A hospital capitation model
Maryland has not had the same type of hospital layoffs that have been seen in other states. That is because the state has a capitation model where each hospital is given an annual budget from all the payers — Medicare, Medicaid and commercial — to cover all in-patient care. So when “elective care” all but stopped, they didn’t see a change in funding as they are not dependent on fee-for-service procedures.
We don’t have full data yet because state unemployment numbers lag behind federal numbers. However, two large health systems in the state — University of Maryland Medical System and Johns Hopkins Hospital — have not made layoffs to offset the loss of elective procedures. In fact, UMD is hiring at all 16 of its hospitals.
This is at the same time that hospitals in other parts of the country — including states known for high-quality health care like Massachusetts and Minnesota — are laying off, furloughing, and cutting staff salaries.
A capitated model changes other incentives as well. When a hospital isn’t reliant on performing as many procedures as possible to stay afloat, they can invest in programs that work to improve overall health. Health-care experts have long understood that social supports such as housing, education, public safety, environment, transportation and nutrition affect people’s health at least as much as medical care does. Research has demonstrated that collaborations among health-care providers and community development sectors can improve health, yet most hospitals don’t have the capacity to invest in these so-called social determinants of health.
In Maryland, however, 74 percent of hospitals invest in interventions to address social determinants of health. They have the capacity to address non-medical social needs that lead to increased health care spending.
COVID-19 has made it clear: those with underlying health conditions are worse off. Longstanding racial inequities such as access to health care, affordable housing and fresh foods, has contributed to poorer health status among people of color. Now those inequities in rates of diabetes, hypertension, and chronic lung disease like asthma means that people of color are more likely to die as a result of COVID-19.
In the long-term, when the pandemic has died down, we should seek to move away from fee-for-service. It unnecessarily increases costs and does little to encourage long term investments in health outcomes. U.S. health care totaled $3.65 trillion in 2018, more than $11,000 per person and almost 18% of GDP. Yet despite spending roughly double that of other affluent countries, and the U.S. ranks among the lowest in life expectancy and the highest in infant mortality rate and still was short on capacity when faced with a public health crisis.

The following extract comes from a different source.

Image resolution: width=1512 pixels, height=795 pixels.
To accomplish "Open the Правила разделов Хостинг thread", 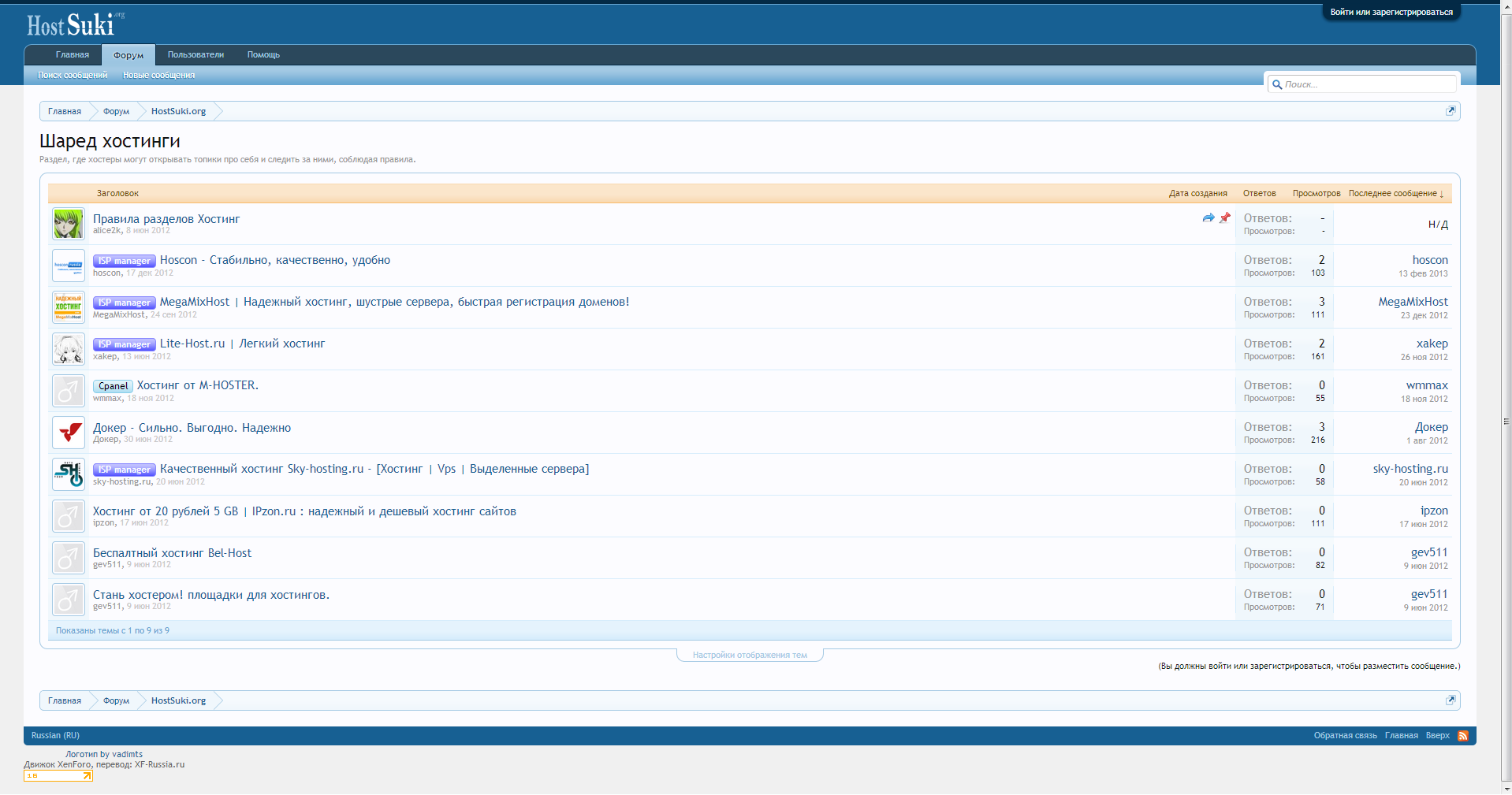I will (166, 219).
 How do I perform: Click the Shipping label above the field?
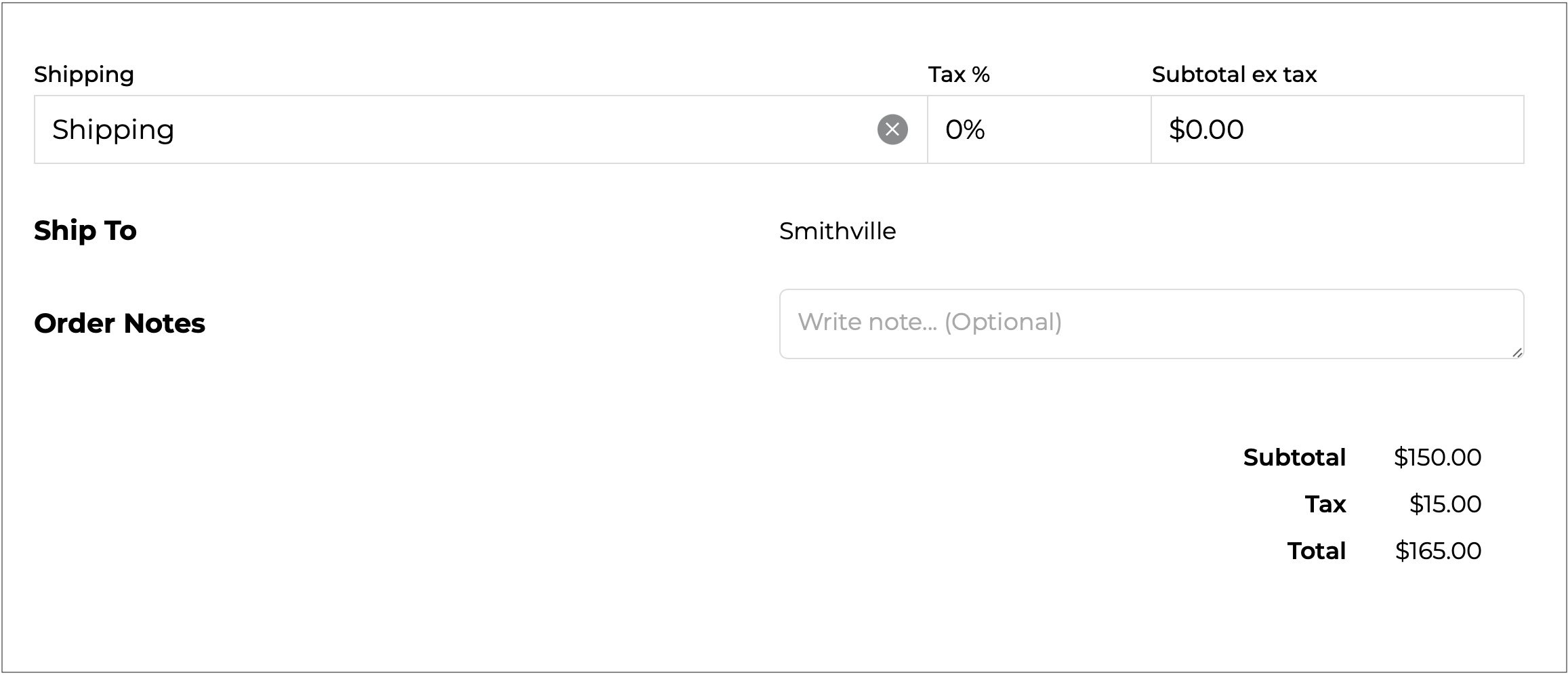[84, 74]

Though shifting to a capitation model may encourage increased investment in social determinants of health, it would be a monumental shift even in normal times. Attempting to implement it during a crisis would be very difficult. However, COVID-19 has demonstrated many weaknesses in the health care system — a lack of preparedness, a lack of capacity for a surge in demand, an overreliance on “elective” medical procedures, and an inequitable system just to name a few.
Conclusion
In the short term, patients stricken by the coronavirus should not have to worry that they can’t afford the medical treatment that could save their lives. This extraordinary public health emergency demands an extraordinary response for our government. This response could take a number of forms, but we believe the most efficient answer would be to reimburse health care providers directly for COVID-19 patients.
In the longer term, we must prevent this pandemic from bankrupting states, the Medicare Trust Fund or employers. Socializing the costs through the federal government would streamline the response, centralize data collection, and reduce costs to patients — expediting the nation’s economic recovery from the COVID-19.